▶ _CHECK YOUR UNDERSTANDING_
- 1) In the farmland values article below, what is the Bank of Canada's benchmark rate now, and since when has it not been that high?
- 2) List every province the farmland values article below names, with the average farmland value increase it gives for each.

Farmland Values Up, Despite Higher Borrowing Rates 




Ontario led the way higher as Canadian farmland values continued their long-term ascent through the first half of this year. 


Even rising interest rates were unable to quell the gains, as national farmland values climbed an average of 8.1% in the January-June 2022 period, according to a mid-year review released Tuesday by Farm Credit Canada (FCC). FCC’s annual farmland values report in the spring showed farmland values up 8.3% in 2021. 


The highest average farmland value increases were reported in Ontario at 15.6%, followed by Prince Edward Island at 14.8% and Quebec at 10.3%. Saskatchewan showed the largest increase among the Prairie provinces at 8.4%, with Manitoba at 6% and Alberta at 5.9%. 


“Producers are still making strategic investments in their operations and buying farmland, which is in short supply and high demand,” said FCC chief economist J.P. Gervais. “This healthy farmland market is a good indication there is confidence and optimism in the future of the industry among producers.”   


Most land transactions were agreed to prior to the most significant interest rate increases. However, Gervais said he believes the more recent rate increases will not completely deter some producers from making land purchases that make sense for their operations. 


“There’s little doubt that higher borrowing costs will slow the demand for farmland,” he said. “But the fact that the supply of farmland available is limited and farm incomes are trending in the right direction could offset the impact of interest rates increases.” 


The Bank of Canada has been aggressively hiking interest rates to battle runaway inflation, with its benchmark rate now sitting at 3.25%, the highest since 2008. Back in 2020, in the early days of the global pandemic, the Bank policy rate sat near 0%. 


Gervais said strong farm cash receipts, buoyed by robust commodity prices, have managed to offset some of the profitability challenges from higher interest rates and farm input costs. 


Farm cash receipts climbed 14.6% year-over-year for the first half of 2022, although grain, oilseed, and pulse receipts were slightly lower in the first six months due to the drought across many parts of the Prairie provinces in 2021. Receipts are projected to increase 18% for the full 2022, relative to 2021.

▶ _RECORD EXCERPTS_
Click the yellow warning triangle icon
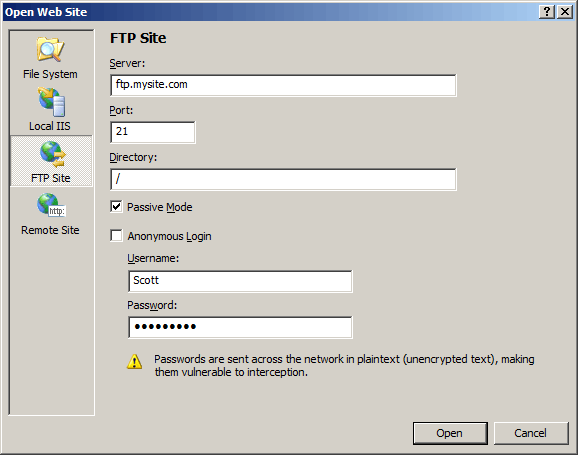Screen dimensions: 578x455 point(135,362)
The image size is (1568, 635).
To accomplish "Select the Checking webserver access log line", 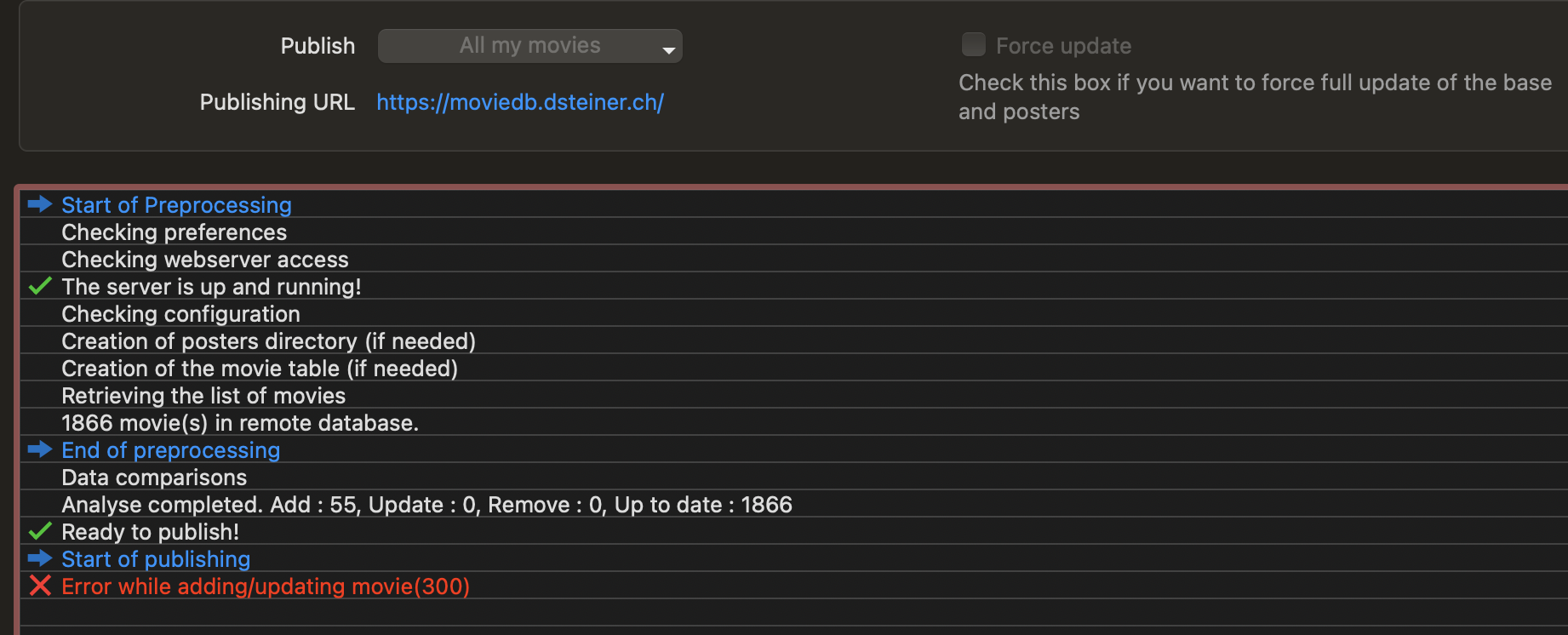I will click(205, 260).
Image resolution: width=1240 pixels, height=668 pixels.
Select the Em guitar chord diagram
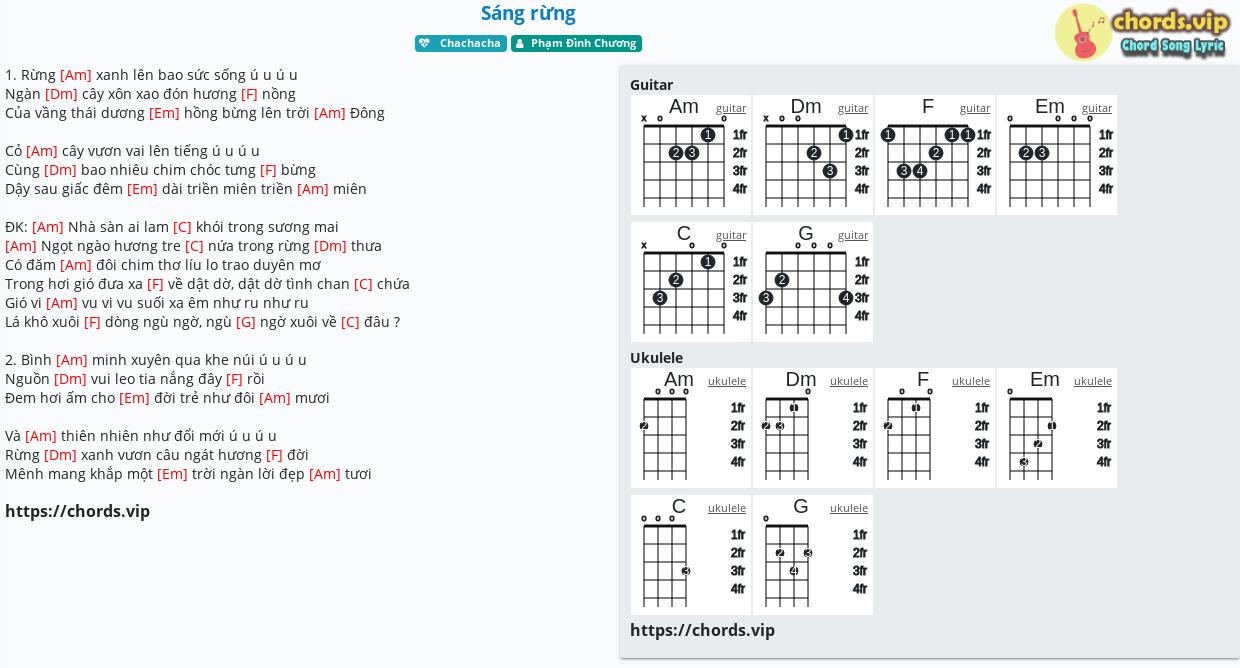pos(1057,155)
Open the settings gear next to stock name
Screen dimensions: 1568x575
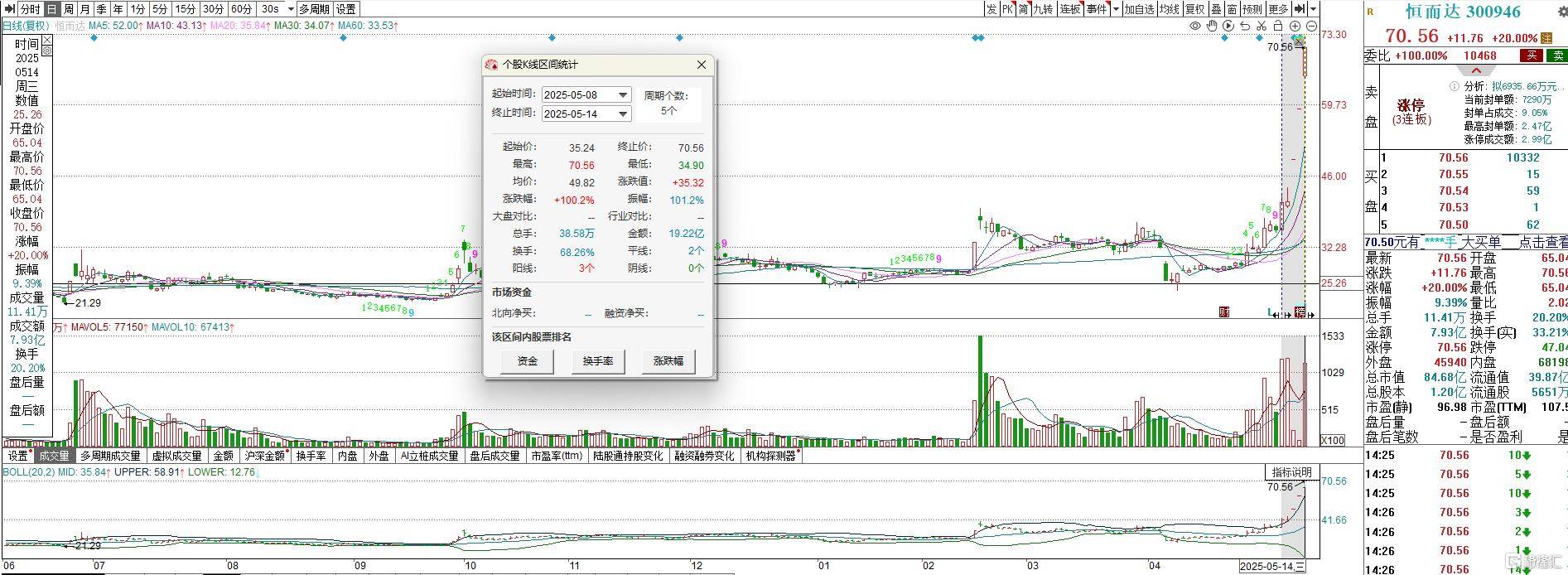click(1563, 12)
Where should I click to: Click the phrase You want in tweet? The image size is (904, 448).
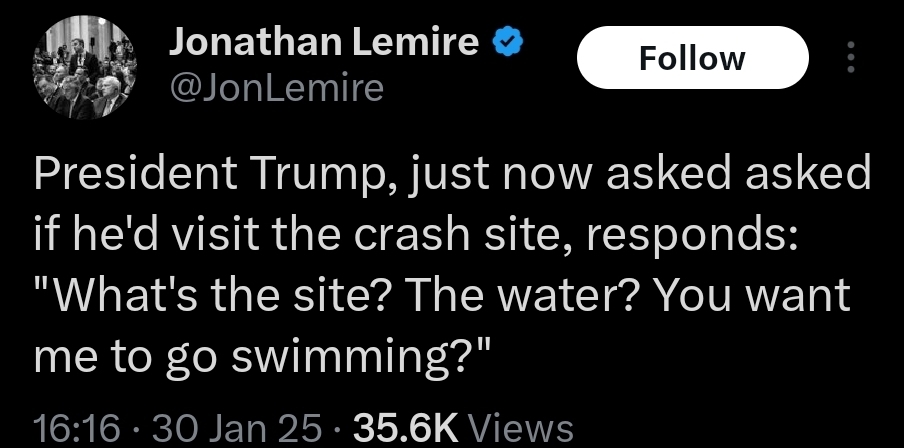pos(753,294)
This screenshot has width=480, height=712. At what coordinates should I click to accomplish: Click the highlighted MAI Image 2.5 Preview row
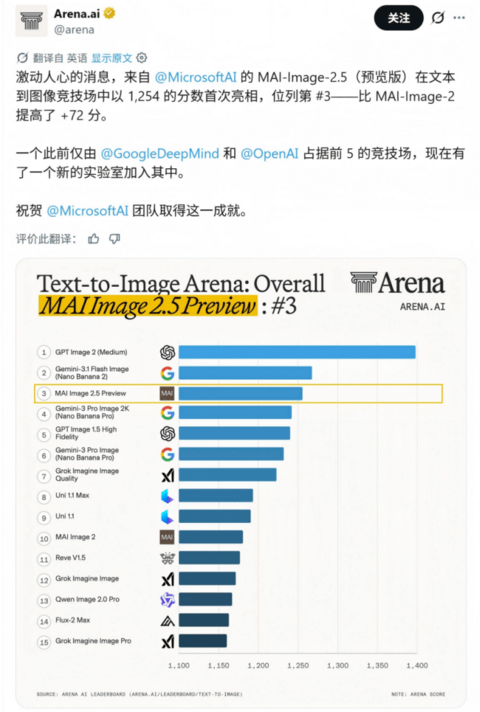[x=238, y=393]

▶ _ANSWER LIST_
- 1) 3.25%, the highest since 2008.

- 2)
Ontario: 15.6%
Prince Edward Island: 14.8%
Quebec: 10.3%
Saskatchewan: 8.4%
Manitoba: 6%
Alberta: 5.9%